Nach den Filmen hält Jenny Congiardo, die Eventmangerin von MHB, einen Vortrag. Immer wieder fällt der Satz, dass Leihmutterschaft ethisch praktiziert werden könne. Betont wird, wie toll es sei, sich die Eizelle einer Frau auszusuchen: Das gebe so viele Optionen bei der Auswahl von Aussehen und Charaktereigenschaften! Ich möchte glauben, dass sie es eigentlich nicht so meint und nur ihre Wortwahl ungeschickt war. Nach diesem Einstieg folgt eine Dauerwerbesendung für das Konzept von MHB. Mit Videos stellen sich sechs Kinderwunschzentren aus den USA und Kanada vor. Zu Beginn oder am Ende spricht der jeweilige Leiter des Zentrums und garantiert, dass sie eine der Kliniken mit den höchsten Erfolgschancen seien. Eine Klinik gibt eine Geld-zurück-Garantie, sollte die Frau nicht schwanger werden, eine andere betont, dass das Sperma zur Befruchtung der Eizelle durch eine Partnerklinik in den Niederlanden in die USA überführt werden könne und man nur für die Abholung des Babys in die USA reisen müsse. Eine Rechtsanwältin sagt: „Ich weiß, es klingt kitschig, aber wenn ihr mit uns arbeitet, dann werdet ihr zu meinen Söhnen.“ Ron sagt: „Wenn ihr ein Teil von ‚Men having Babies‘ werdet, werdet ihr ein Teil der Familie.“

In einer nun folgenden Paneldiskussion haben alle Teilnehmenden die gleiche Perspektive auf das Thema: Leihmutterschwangerschaft sei ethisch vertretbar, weil die Frauen einen Ausgleich für die Schwangerschaft erhielten. Dennoch versichert eine Leihmutter weiter, dass Frauen es nicht für das Geld tun, sondern weil Frauen es intrinsisch in sich haben, anderen Menschen zu helfen. Mir wird übel. Die Diskussion verläuft sich. Einer der Teilnehmer ist frustriert, dass in vielen Ländern Leihmutterschaft immer noch illegal ist und unter strafrechtlicher Verfolgung steht. Und so ist auf einmal Thema, dass keine Organisation aus der LGBTQI+ Community mit einem Stand vor Ort sein wollte, um die Rechte der schwulen Männer zu unterstützen.
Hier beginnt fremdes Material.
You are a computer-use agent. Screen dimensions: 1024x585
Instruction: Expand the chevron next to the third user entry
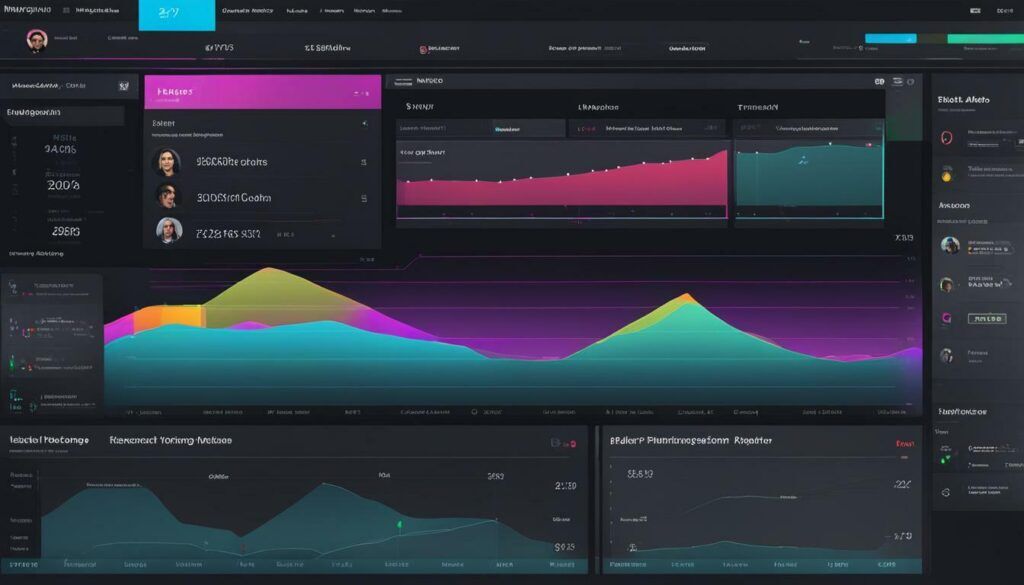pos(335,234)
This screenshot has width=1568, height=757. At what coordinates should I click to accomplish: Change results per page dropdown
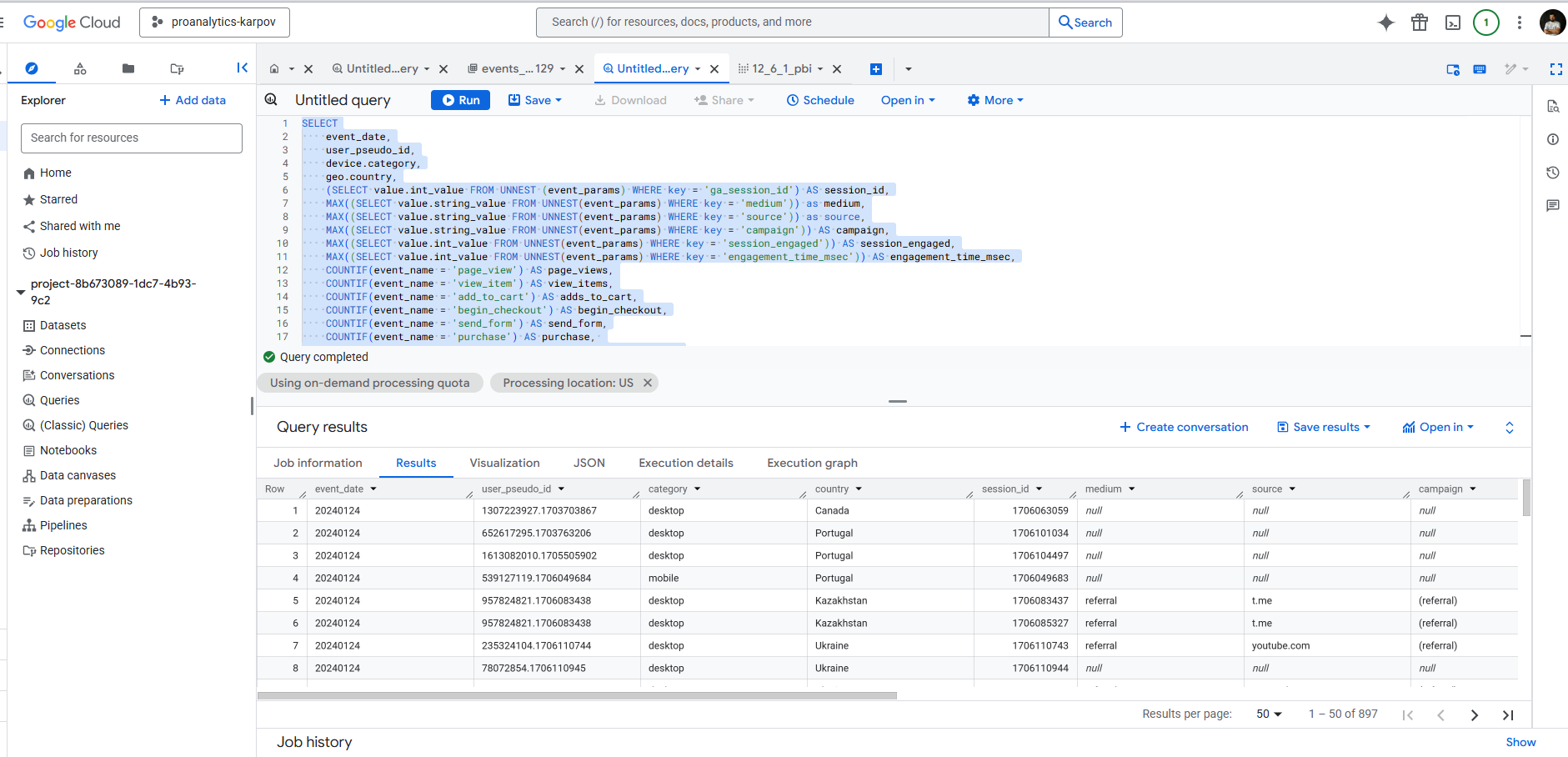[1269, 714]
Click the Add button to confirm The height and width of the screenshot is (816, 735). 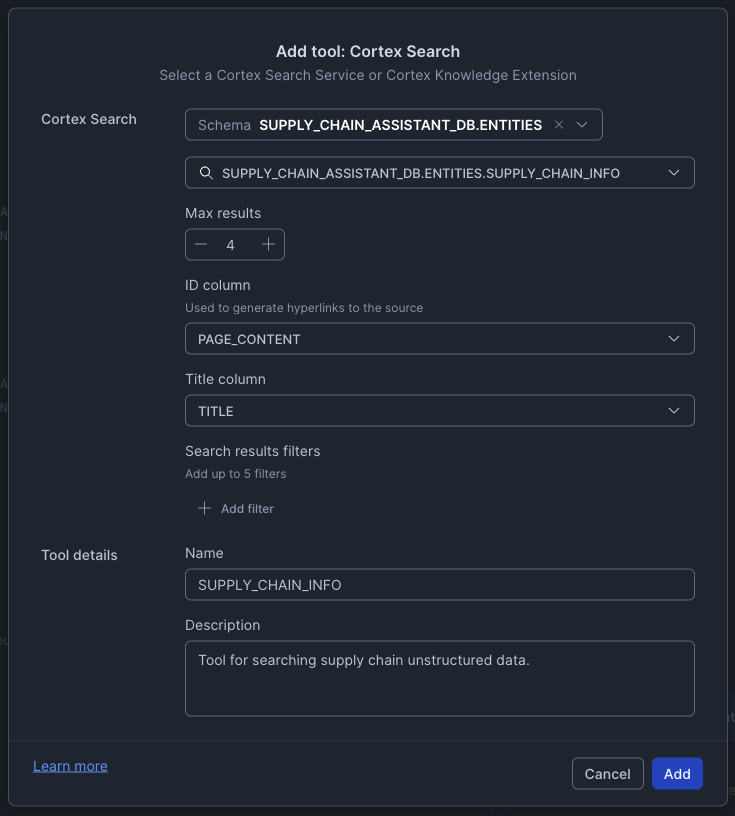677,773
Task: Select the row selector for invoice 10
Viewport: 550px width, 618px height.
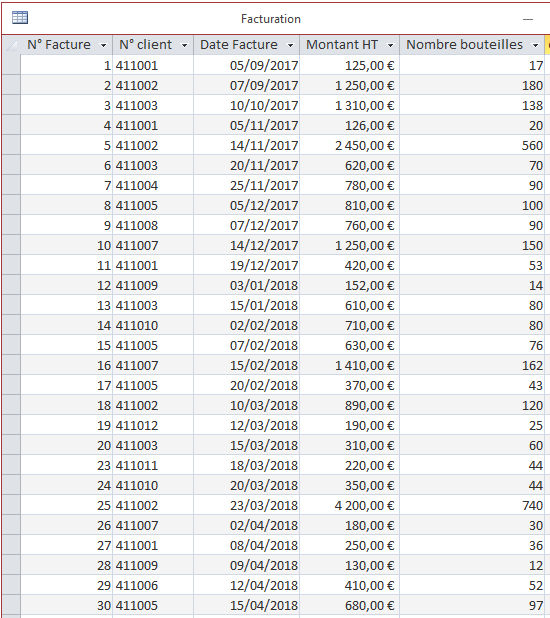Action: click(x=11, y=246)
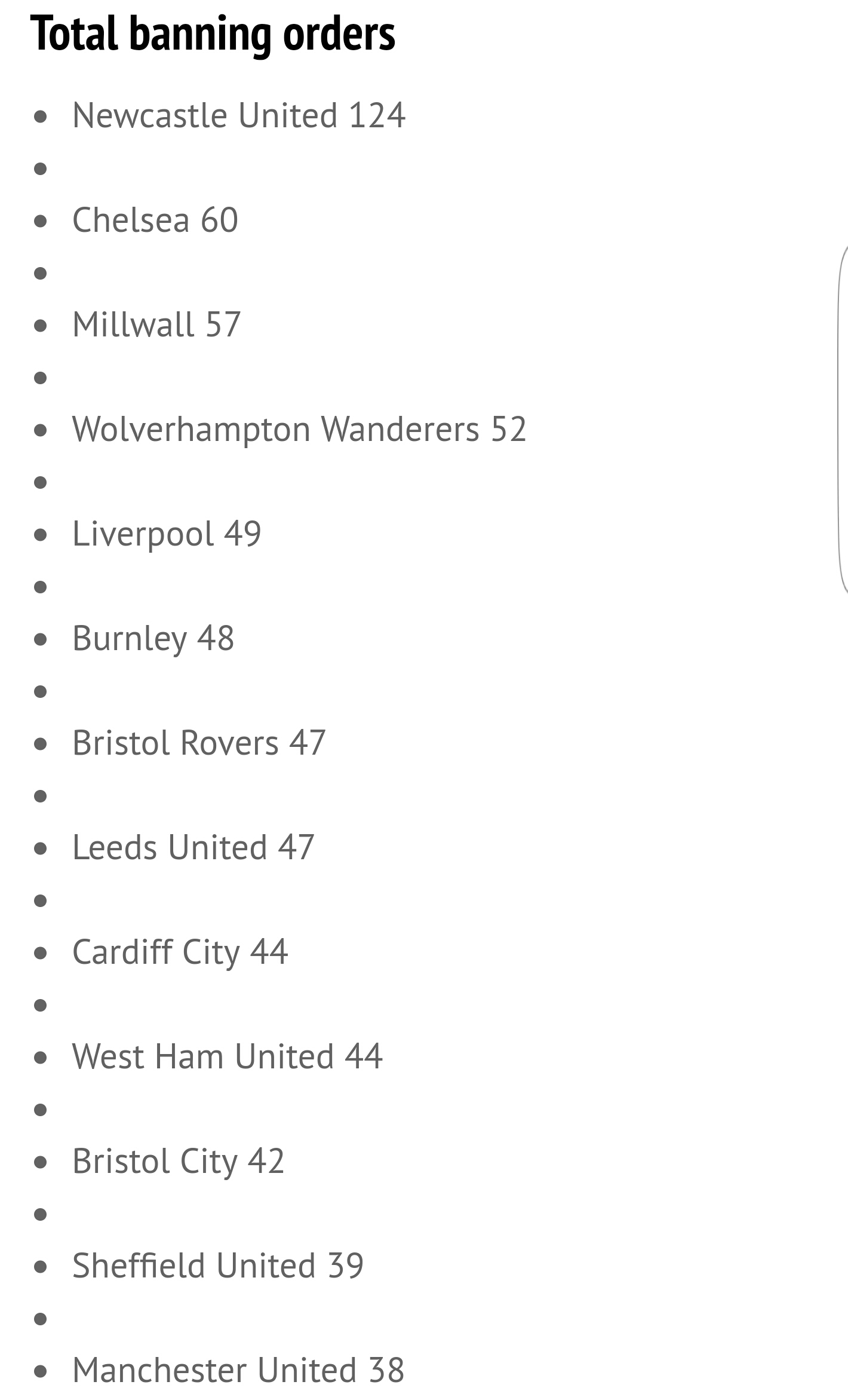Viewport: 848px width, 1400px height.
Task: Tap the Burnley 48 item
Action: [153, 638]
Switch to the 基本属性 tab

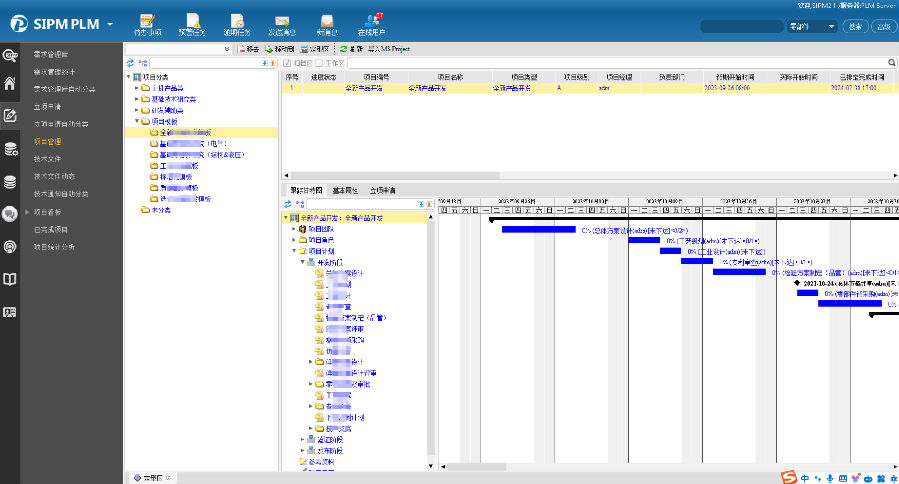[x=346, y=190]
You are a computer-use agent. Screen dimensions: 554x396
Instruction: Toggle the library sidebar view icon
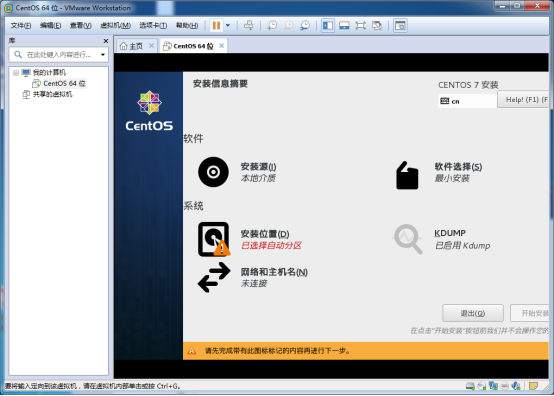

Und auch das Fehlen von Me­di­en­ver­tre­te­r:in­nen wird nun bemerkt. Ron sagt, was er mir auch schon gesagt hat: „Die Medien schreiben sowieso nichts Gutes über uns. Die konservativen Medien schrei­ben homophobe Artikel, die linken Medien sagen, dass Leihmutterschaft ausbeuterisch ist.“

Der erste Tag der Konferenz endet mit der Einladung, sich bei einem Aperitif über das Gehörte auszutauschen. Ich gehe nach Hause. Ich habe genug von einer Dauerwerbesendung, bei der es keinen Platz für eine Aufklärung über die konkreten Kosten und Risiken einer Leihmutterschwangerschaft gab und die Gefahr der Ausbeutung von Frauen souverän ignoriert wurde. Auch die ständige Betonung, dass die Männer ein Teil der Familie werden sollten, wenn sie mit MHB ein Kind bekommen, erinnert fast schon an Sektenvokabular und lässt mich unwohl fühlen. Andererseits stelle ich mir die Frage: Was sollen schwule Paare tun, die sich ein leibliches Kind wünschen? Viele Möglichkeiten haben sie nicht. MHB jedenfalls serviert ihnen eine Option auf dem ­Silbertablett.